Primer sets (Table 1; Figure 1a) were designed with Primer3 software (http://frodo.wi.mit.edu; Rozen and Skaletsky, 2000) to target the following genes: 16S rRNA (rrsA; MCA_Mc16SA), pMMO subunit B (pmoB; MCA1796), hydroxylamine oxidoreductase (hao; MCA0956), orf2 (MCA0955), cytochrome P460 (cytL; MCA0524), cytochrome c′-β (cytS; MCA2394), NO reductase subunit C (norC; MCA2401) and NO reductase subunit B (norB; MCA2400). Commercially manufactured primers were resuspended to 5 μM and tested on M. capsulatus Bath genomic DNA (gDNA) for specificity and efficiency before use with cDNA.

Quantitative PCR of cDNA was performed in 20 μl reactions prepared in triplicate for each primer set using DyNAmo SYBR Green qPCR (New England Biolabs, Beverly, MA, USA) master mix according to the manufacturer's protocol. qPCR was also performed on nonreverse-transcribed RNA to check for carryover of gDNA. The fluorescence of the accumulated product was measured on a MJ Research thermal cycler (Bio-Rad Laboratories, Hercules, CA, USA) at each extension step using the following PCR parameters: initial denaturation at 94 °C for 5 min, 40–50 cycles consisting of 96 °C for 10 s, 55 °C for 10 s and 72 °C for 15 s. A melting curve was generated over a temperature range from 70 °C to 92 °C following PCR.

After log linearization of fluorescence versus cycle number curves and background subtraction of fluorescence, Ct values were obtained at a specific fluorescence level and used to compare the relative expression of haoA, orf2, cytL, cytS, norC and norB between CH4-only and NH3 treatments with rrsA and pmoB as reference genes. Data analysis was performed with the Relative Expression Software Tool (REST v.2005) (Pfaffl et al., 2002).

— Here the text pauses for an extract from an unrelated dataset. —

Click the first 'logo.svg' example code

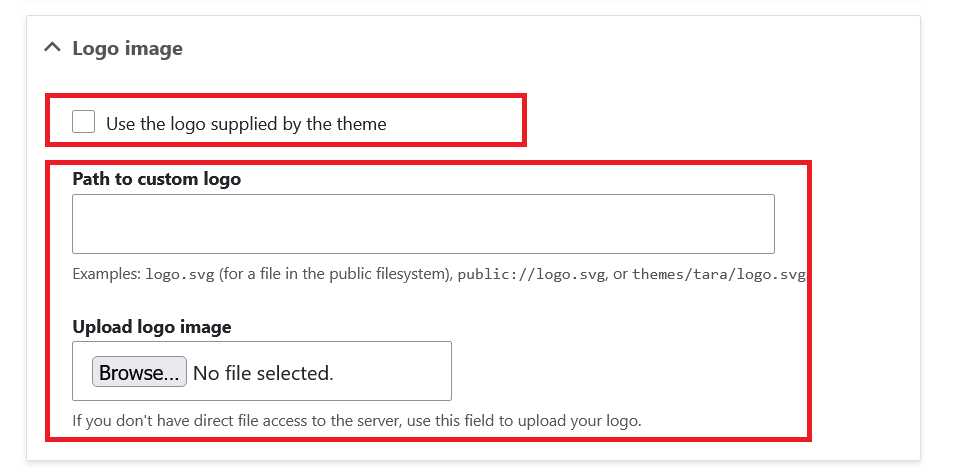[x=180, y=274]
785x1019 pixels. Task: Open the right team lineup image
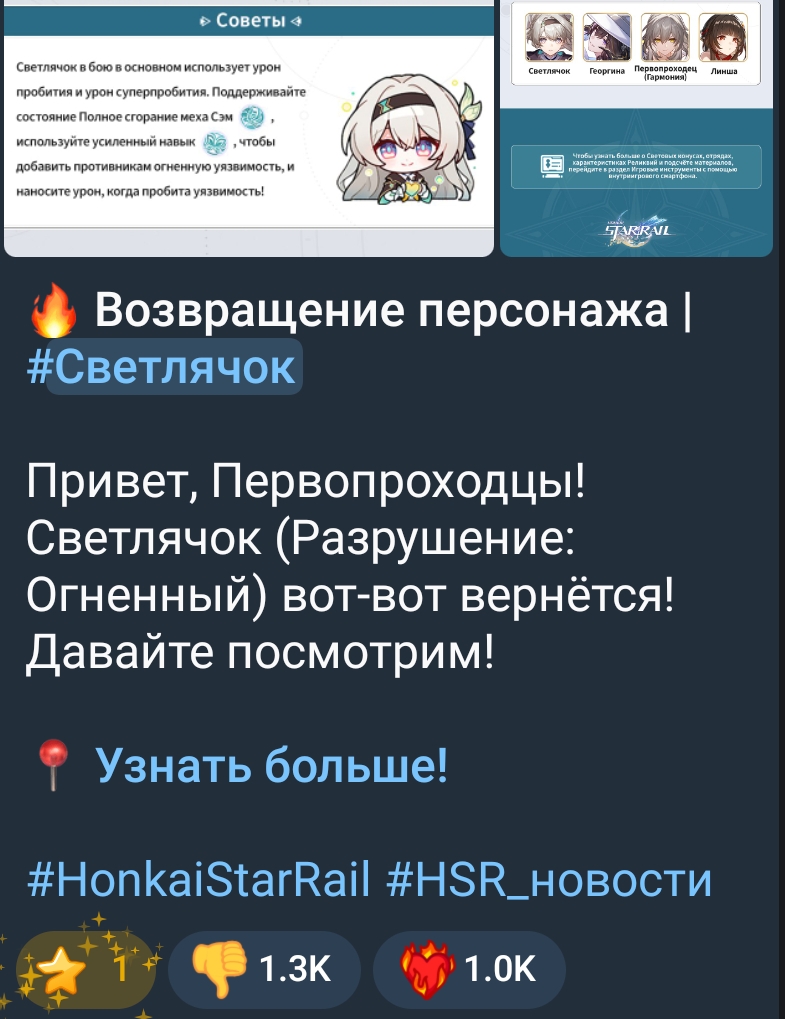coord(636,128)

Expression data are reported as expression ratios that represent the n-fold increase in the levels of the gene transcript in the NH3 treatment compared to the CH4-only treatment. Transcription of a gene was considered higher in the NH3 treatment if data analysis yielded an expression ratio >2 and a significant P-value (<0.05) for the randomization test performed by the REST program, which indicates the probability that the expression ratio obtained was due to a treatment effect, not chance.